**Work request:** Look over the listing below and say how many of its lines include the string "above"; give no more than that number.
--- Records for this task Enclosed Below ---
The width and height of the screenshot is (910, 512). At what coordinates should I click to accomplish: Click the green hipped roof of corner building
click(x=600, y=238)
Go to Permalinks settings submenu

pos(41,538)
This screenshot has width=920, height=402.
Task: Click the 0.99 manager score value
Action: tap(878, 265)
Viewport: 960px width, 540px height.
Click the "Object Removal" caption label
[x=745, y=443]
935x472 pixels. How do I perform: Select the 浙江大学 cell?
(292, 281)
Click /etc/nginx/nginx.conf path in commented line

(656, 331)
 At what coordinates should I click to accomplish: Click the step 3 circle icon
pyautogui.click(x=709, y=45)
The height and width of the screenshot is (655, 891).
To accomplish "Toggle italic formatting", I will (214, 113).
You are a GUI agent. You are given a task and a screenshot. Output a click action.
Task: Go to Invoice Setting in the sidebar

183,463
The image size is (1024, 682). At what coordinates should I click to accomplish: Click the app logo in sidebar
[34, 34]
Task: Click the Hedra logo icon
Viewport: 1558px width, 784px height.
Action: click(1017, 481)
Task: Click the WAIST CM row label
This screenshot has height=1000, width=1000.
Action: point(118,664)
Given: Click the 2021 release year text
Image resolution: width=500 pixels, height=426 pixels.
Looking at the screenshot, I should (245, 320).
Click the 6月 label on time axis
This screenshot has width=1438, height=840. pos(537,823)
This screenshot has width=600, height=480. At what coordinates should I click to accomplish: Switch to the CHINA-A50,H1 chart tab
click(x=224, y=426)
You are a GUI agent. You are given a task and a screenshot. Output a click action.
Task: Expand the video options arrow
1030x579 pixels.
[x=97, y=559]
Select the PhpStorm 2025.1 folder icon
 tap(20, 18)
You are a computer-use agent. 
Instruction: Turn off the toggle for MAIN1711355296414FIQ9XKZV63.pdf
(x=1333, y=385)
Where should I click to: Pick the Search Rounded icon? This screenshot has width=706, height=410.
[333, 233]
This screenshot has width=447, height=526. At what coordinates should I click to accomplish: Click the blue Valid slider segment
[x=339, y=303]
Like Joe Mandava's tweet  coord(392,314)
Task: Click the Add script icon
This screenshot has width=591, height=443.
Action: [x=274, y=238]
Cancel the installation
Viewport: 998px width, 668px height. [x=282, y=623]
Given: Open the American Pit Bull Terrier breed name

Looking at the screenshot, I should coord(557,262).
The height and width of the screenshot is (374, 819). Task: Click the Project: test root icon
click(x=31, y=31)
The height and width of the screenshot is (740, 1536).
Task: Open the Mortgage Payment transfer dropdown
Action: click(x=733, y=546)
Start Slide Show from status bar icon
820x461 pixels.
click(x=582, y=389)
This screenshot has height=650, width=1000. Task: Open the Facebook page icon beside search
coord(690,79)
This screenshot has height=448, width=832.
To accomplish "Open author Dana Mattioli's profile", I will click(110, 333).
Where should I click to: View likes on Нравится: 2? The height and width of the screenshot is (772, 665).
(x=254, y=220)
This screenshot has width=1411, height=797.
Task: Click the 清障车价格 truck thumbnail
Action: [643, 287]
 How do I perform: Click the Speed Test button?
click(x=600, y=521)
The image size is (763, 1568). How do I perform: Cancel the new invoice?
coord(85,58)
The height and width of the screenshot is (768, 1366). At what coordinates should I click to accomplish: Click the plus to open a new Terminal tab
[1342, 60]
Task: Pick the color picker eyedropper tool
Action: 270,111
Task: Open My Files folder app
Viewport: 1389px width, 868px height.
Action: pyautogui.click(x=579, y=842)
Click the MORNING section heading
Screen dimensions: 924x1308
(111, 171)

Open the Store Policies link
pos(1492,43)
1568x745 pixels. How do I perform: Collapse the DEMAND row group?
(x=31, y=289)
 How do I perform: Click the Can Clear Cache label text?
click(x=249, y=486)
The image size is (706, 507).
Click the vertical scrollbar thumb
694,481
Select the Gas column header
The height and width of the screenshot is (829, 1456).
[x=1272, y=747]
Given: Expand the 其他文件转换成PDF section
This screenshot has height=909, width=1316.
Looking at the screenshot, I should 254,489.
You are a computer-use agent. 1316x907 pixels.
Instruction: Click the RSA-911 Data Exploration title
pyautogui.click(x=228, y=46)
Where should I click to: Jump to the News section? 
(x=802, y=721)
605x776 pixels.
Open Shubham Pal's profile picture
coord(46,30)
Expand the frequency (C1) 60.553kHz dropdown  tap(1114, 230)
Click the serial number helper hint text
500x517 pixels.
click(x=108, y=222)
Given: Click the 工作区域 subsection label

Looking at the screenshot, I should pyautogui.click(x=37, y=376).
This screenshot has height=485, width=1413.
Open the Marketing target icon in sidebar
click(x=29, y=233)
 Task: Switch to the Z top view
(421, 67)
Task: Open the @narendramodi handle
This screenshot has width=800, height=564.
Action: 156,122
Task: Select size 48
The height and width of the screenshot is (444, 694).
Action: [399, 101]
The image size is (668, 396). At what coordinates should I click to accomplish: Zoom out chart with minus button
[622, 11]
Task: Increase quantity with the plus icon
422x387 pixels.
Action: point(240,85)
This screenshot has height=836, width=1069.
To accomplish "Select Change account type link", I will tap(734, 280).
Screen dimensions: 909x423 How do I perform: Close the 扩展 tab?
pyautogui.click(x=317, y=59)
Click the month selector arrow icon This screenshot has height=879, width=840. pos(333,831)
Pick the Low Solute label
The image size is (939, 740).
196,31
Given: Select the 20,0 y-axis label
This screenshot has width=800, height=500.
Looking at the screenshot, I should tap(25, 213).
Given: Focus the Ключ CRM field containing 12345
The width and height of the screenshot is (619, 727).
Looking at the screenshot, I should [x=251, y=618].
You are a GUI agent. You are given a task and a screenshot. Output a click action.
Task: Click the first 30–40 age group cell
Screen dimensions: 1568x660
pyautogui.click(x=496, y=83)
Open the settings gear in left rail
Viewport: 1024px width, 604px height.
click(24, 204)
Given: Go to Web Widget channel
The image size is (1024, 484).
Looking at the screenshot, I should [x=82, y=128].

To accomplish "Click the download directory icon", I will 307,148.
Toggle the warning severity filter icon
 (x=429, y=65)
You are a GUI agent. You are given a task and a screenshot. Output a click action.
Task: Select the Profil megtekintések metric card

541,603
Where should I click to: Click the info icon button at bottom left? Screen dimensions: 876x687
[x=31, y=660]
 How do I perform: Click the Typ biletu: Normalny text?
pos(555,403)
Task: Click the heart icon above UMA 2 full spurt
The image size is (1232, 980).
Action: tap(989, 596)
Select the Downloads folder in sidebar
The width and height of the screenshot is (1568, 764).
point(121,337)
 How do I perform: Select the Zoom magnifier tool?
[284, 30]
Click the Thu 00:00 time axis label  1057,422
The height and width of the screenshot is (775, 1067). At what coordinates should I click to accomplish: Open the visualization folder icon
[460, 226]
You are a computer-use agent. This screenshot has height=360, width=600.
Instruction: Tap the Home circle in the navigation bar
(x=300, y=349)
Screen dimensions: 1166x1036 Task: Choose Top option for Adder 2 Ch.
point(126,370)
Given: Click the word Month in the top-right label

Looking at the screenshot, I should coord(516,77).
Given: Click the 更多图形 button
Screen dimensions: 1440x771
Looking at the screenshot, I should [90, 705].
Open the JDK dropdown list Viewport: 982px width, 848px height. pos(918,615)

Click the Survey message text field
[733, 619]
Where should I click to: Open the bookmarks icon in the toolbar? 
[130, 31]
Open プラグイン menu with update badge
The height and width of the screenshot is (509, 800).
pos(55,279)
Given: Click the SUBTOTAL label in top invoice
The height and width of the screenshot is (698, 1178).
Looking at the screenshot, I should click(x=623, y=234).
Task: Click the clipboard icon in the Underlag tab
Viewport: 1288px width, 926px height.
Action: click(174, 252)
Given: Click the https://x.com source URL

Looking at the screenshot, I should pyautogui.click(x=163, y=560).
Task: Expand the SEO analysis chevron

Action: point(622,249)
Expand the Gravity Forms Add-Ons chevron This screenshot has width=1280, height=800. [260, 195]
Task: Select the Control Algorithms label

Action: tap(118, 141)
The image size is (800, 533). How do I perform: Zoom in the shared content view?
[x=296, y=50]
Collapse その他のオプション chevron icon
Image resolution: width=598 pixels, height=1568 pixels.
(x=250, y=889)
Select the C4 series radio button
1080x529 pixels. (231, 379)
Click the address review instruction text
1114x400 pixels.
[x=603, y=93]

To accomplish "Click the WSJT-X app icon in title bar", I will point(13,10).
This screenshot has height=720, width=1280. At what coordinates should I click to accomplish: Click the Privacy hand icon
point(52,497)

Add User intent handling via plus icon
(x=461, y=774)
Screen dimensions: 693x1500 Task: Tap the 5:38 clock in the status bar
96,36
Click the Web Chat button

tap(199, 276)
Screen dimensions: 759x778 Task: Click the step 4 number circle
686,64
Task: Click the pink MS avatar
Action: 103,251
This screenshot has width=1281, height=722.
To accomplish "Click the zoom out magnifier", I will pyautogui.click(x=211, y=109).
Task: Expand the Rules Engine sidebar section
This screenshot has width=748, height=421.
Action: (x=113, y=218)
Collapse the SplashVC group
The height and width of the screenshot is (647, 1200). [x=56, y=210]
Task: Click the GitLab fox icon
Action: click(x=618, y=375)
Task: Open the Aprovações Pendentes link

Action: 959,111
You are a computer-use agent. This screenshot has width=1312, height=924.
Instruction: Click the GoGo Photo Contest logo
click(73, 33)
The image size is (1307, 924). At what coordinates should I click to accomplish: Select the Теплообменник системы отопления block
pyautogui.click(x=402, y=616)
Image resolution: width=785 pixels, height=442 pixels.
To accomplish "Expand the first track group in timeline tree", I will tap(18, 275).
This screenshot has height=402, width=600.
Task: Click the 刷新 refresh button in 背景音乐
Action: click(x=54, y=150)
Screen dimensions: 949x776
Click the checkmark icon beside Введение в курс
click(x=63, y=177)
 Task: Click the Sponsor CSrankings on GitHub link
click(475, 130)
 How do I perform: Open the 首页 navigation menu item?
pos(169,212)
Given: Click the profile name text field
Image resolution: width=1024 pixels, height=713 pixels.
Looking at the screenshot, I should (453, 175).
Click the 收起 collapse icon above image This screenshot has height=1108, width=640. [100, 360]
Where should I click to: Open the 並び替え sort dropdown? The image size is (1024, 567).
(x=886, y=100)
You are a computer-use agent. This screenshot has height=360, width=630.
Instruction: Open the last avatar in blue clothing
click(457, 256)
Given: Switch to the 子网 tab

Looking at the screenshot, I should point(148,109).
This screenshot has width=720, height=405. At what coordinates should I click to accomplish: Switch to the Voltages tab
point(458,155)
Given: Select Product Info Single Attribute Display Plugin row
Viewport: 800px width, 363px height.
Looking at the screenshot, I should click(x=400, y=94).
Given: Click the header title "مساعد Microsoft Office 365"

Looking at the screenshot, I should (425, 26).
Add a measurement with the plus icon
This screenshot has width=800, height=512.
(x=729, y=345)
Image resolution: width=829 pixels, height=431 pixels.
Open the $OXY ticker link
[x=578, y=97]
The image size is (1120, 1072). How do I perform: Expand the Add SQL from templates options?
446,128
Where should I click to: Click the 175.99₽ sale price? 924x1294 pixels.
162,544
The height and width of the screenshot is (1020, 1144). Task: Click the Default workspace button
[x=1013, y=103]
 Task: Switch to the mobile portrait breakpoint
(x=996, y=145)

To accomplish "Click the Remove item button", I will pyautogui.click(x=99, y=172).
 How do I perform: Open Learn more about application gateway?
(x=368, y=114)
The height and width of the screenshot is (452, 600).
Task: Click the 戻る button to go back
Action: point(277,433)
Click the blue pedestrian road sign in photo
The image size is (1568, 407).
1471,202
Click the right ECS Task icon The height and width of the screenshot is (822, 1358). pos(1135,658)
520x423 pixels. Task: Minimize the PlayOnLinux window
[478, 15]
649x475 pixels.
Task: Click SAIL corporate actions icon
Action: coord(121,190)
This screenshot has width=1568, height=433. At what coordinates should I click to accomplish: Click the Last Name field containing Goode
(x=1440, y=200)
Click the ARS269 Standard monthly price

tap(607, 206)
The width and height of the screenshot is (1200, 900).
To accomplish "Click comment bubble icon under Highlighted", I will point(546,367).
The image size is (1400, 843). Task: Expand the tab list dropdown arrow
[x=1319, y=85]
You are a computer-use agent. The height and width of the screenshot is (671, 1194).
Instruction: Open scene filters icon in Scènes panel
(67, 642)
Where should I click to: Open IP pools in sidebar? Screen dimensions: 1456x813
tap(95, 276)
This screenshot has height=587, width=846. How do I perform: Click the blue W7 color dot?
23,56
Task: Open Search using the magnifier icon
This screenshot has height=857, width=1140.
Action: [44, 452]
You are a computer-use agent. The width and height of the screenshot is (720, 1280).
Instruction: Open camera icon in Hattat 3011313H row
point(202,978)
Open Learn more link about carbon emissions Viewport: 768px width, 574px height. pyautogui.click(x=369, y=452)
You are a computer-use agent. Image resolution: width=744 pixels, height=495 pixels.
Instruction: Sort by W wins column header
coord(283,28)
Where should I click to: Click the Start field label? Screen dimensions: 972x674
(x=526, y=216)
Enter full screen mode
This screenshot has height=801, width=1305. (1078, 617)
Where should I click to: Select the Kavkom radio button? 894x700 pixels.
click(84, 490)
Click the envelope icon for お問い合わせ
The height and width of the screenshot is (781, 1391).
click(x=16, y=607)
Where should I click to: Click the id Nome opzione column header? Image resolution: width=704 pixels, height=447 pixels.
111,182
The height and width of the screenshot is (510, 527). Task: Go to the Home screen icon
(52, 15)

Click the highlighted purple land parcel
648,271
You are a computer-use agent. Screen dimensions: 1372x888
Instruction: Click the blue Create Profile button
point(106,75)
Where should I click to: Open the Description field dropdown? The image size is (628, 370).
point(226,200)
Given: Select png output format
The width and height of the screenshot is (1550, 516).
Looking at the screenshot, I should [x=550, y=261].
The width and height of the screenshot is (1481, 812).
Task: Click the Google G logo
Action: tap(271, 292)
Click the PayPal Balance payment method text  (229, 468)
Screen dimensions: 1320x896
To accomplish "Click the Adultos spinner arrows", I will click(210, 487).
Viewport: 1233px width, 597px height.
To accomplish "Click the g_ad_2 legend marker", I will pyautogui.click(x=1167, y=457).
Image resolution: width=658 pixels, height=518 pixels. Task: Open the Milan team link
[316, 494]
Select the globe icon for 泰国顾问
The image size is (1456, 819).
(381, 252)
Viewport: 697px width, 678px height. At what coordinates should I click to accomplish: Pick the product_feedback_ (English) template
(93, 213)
--- End of Enclosed Records for this task ---
**Response box:** 2